4Les contributions présentées ici posent également, explicitement ou non, la question de la relation de confiance qui est au fondement de l’entreprise et dont la rupture peut s’avérer la cause de l’infortune qui y met un terme. La faillite met en scène de très nombreux acteurs : courtiers, prêteurs, changeurs, donneurs d’ordres fourmillent dans les sources, plus encore dans des sociétés qui, jusqu’au xixe siècle encore, vivent très largement à crédit. L’importance des intermédiaires, des hommes et des réseaux qui structurent l’échange marchand est d’autant plus grande que l’engagement oral se substitue bien souvent à toute trace écrite, en particulier dans les périodes les plus anciennes. La confiance et la réputation des partenaires économiques sont fondamentales pour assurer la viabilité de l’échange : en cela, l’organisation de groupes de marchands reposant sur des réseaux d’appartenance religieuse ou régionale – souvent redoublée par des alliances matrimoniales – est particulièrement éclairante. Elle est pourtant loin d’assurer la survie économique des affaires – d’autant que les groupes sont souvent concurrents entre eux, voire traversés par de multiples lignes de fracture internes : Nicolas Lyon-Caen montre ainsi dans quelle mesure les Dalpuget, commerçants juifs avignonnais qui se sont essayés à l’armement de navires à destination des Antilles, subissent à Bordeaux l’hostilité conjuguée des marchands judéo-portugais et chrétiens. Mais la confiance nécessaire à la poursuite de l’aventure économique est également fondamentale à l’époque contemporaine. Celle qui soude une entreprise autour de son projet ou de son chef, permettant ainsi son expansion, ou qui fait défaut et conduit à l’échec. Selon Isabelle Antonutti, l’échec du journal d’information populaire Paris-Jour, au début des années soixante-dix, s’explique très largement par le conflit profond entre l’ensemble des journalistes de la rédaction et la veuve de Cino Del Duca, qui a repris les rênes du quotidien après la mort de celui-ci. On est bien là dans la poursuite de la fama médiévale de l’individu qui incarne l’entreprise, est dépositaire de la fides de ses partenaires et dont la disparition entraîne la fin de la relation de confiance nécessaire au maintien du projet partagé.

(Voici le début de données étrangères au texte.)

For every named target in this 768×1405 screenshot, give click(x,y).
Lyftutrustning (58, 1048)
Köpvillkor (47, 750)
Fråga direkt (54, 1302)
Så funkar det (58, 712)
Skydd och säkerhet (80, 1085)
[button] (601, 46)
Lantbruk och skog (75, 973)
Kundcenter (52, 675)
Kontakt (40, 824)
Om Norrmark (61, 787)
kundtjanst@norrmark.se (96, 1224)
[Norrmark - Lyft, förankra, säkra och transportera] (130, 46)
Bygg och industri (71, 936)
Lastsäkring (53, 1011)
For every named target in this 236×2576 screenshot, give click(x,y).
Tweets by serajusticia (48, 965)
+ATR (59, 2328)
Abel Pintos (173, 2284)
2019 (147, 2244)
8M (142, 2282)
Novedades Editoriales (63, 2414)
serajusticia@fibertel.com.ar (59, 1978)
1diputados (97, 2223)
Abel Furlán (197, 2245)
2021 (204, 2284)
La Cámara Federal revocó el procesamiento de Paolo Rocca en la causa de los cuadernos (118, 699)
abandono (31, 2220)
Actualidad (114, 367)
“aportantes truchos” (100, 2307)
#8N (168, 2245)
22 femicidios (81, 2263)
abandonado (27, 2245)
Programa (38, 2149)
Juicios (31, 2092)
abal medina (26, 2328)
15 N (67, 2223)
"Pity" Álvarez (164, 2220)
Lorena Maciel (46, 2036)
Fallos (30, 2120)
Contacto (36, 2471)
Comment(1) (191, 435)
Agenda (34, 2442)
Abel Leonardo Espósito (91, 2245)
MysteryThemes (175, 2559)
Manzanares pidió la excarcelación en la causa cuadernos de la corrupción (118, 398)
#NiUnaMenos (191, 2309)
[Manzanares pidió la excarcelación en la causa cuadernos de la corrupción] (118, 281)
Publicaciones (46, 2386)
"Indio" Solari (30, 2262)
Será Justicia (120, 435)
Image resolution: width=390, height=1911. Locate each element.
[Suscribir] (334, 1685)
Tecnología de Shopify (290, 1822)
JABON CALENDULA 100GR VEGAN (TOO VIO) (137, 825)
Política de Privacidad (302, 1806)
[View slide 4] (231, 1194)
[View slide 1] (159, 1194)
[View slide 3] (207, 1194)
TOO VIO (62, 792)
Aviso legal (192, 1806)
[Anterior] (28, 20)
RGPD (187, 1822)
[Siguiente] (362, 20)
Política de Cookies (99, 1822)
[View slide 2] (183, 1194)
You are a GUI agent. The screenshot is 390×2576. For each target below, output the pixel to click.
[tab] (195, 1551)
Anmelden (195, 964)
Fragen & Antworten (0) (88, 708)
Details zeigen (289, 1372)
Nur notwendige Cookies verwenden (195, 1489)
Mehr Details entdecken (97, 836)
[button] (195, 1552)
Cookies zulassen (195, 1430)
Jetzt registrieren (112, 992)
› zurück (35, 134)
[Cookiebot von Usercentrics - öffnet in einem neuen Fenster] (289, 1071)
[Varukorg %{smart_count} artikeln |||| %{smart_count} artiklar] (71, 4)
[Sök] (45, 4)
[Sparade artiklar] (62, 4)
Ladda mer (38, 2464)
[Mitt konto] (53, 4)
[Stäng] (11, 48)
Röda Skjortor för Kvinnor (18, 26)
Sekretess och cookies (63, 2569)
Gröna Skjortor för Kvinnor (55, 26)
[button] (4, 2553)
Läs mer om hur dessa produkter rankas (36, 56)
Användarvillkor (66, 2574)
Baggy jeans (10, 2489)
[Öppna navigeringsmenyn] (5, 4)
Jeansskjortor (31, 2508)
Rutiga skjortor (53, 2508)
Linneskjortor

5Enfin, le questionnement sur les conséquences sociales de l’échec économique traverse cette séquence et interroge sur la manière dont l’historien se saisit de la notion. Le déplacement de la focale est essentiel, afin d’éviter toute tentation téléologique : replacer l’événement dans le temps long permet en effet de saisir la faillite dans ses dimensions temporelle, spatiale et sociale tout à la fois, ce qui n’interdit pas de considérer l’échec de l’entreprise comme une étape difficile dans un processus de réussite individuelle ou collective, ou encore comme un moment délicat dans un processus d’innovation technique. Jérôme Baudry témoigne ainsi à quel point l’éventualité de l’échec industriel n’empêche en rien la multiplication des dépôts de brevets dans la France du premier xixe siècle, une partie importante des inventeurs étant d’ailleurs déchus de leur brevet après une courte période parce qu’ils n’ont pas su transformer l’invention de l’esprit en une réussite industrielle ou économique – sans que cela n’affecte en rien le mouvement général de la certification de la propriété intellectuelle. Dans l’exceptionnelle aventure du Familistère créé par Godin autour de l’usine métallurgique de Guise, Jessica Dos Santos montre clairement que la ruine de l’entreprise accompagne le déclin et la faillite du « modèle » social, voire sociétal, instauré par le fondateur et entretenu par les « familistériens » pendant près d’un siècle. Le cas est emblématique de la conjonction entre infortune économique et échec social des participants, tant le projet initial lie les deux à marche forcée. En revanche, la ruine des armateurs Dalpuget à Bordeaux les contraint à migrer vers Paris et à se replier sur leur activité initiale, le commerce de détail de soieries : or, loin de constituer une relégation sociale, ce changement d’implantation territoriale et sectorielle s’accompagne au contraire de signes incontestables d’intégration de cette famille de commerçants juifs dans la société marchande parisienne, en dépit de leur exclusion des corporations de métiers.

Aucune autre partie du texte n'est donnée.